Oh dear @MrsPnut get well soon x

backformore · 20/05/2021 17:49

@TopOfTheCliff So sorry to hear about the biopsies - I hope the booby cakes helped a bit!

@MrsPnut, Hope you're home soon and recover quickly!

Surgery yesterday went well - surgeon was happy with what she got (what remained of the lump and surrounding tissue and a few nodes - not an axillary in the end) and I'm not too uncomfortable now, though just a bit fuzzy still from the anaesthetic. The bit I'd been dreading the most (the radioactive tracer dye shot) was actually fine, perhaps because I'd put on Emla cream in advance, and perhaps because I was still a bit numb from the freezing they did when they put in the wires.

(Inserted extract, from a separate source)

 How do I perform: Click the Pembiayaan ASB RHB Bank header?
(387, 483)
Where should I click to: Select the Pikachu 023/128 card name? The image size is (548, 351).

Kids though it was hilarious that I had green wee this morning! (from the blue tracer dye). Now just keeping everything crossed that I don't have to go back for more surgery any time soon and can just get on with radiation next month...

HumphreysCorner · 20/05/2021 17:52

Oh @MrsPnut hope you feel better soon. 💐

@Lizdeflores did you go running? Horrendous weather here.

@MadamBuxton how are you feeling after the Red Devil. I'm feeling a tad better 2 days after and lots of sickness meds.

@TopOfTheCliff thinking of you after the biopsies, hope the results come through very soon.

@BadEyeBri I know I need to shift 6 stone but keep putting it off. Wallow as long as you like.

@Bloodybridget York will be lovely, Highlands another time.

Big wave to everyone else.

HC x

MadamBuxton · 20/05/2021 18:15

@MadamBuxton how are you feeling after the Red Devil. I'm feeling a tad better 2 days after and lots of sickness meds.

@HumphreysCorner I got home feeling a bit smug that I felt pretty normal but I feel a bit off colour now. Slightly nauseous and an odd spaced out feeling making my head feel strange - not sure if it’s the after-effects of the cold cap or the drugs or both. I must admit I feel nervous about what might be to come but I don’t want to talk myself into feeling crap.

MadamBuxton · 20/05/2021 18:16

Oops I didn’t mean to tag myself in there I was trying to do that thing where posters show what they are responding to!

Lizdeflores · 20/05/2021 18:21

The call of sofa,a can of cider and a magnum were much more alluring than a cold wet run. Oh well there's always tomorrow.

BadEyeBri · 20/05/2021 18:59

@Lizdeflores you're my kinda woman, that sounds a much better plan

@MrsPnut take it easy Missus, your wee body just needs a breather, it's been through a lot. Will keep you in my thoughts even though I know you are tough as they come x

I have eaten my own body weight in butter chicken and rice. I have never known hunger like it. Has anyone else got this? I'm assuming it's my regular cells repairing themselves after the radio.

thereisonlyoneofme · 20/05/2021 19:28

Just back from Chemo, my hospital has a large area taped off as a sink hole has opened ! Apparently its not the first in that area.
I was miffed because when they weighed me I weighed a lot more than on my scales. Im sure theirs are wrong Wink
Used the cold cap this time hoping to rescue whats left of my hair. Crossing fingers

AlbertCampion · 20/05/2021 23:06

Hello!

@Bloodybridget Work's going ok, thanks - although I am a bit nervous about balancing it with radiotherapy. It's nice to have something else to focus on, though! I'm sorry about your cancelled travel plans. Sounds like the right thing to do, but still gutting.

@TopOfTheCliff Got everything crossed for you. Don't blame you at all for crying. It must be hugely stressful and scary.

@MrsPnut Oh no! So sorry about you being admitted. Hope they sort the neutropenia swiftly.

@backformore yay for the successful surgery! I'd be interested to know how long your blue dye lasts. I still have a blue breast, more than six months later - I am starting to wonder if it will ever go!

@thereisonlyoneofme I had a similar thing when being weighed - I hated those hospital scales by the end of my chemo!

@Acinonyx2 have you had a fast day today? I was doing so well and then found a bar of dark Tony's Chocolonely. So I may have slightly slipped. GrinBut not horrendously - I reckon I am still eating far less than normal. I started Tamoxifen with my radio on Wednesday, and I am terrified of gaining yet more weight! I honestly resemble a potato on legs. I hate catching sight of myself in a mirror at the moment.

Waving at everyone else and hoping everyone is doing as well as can be hoped.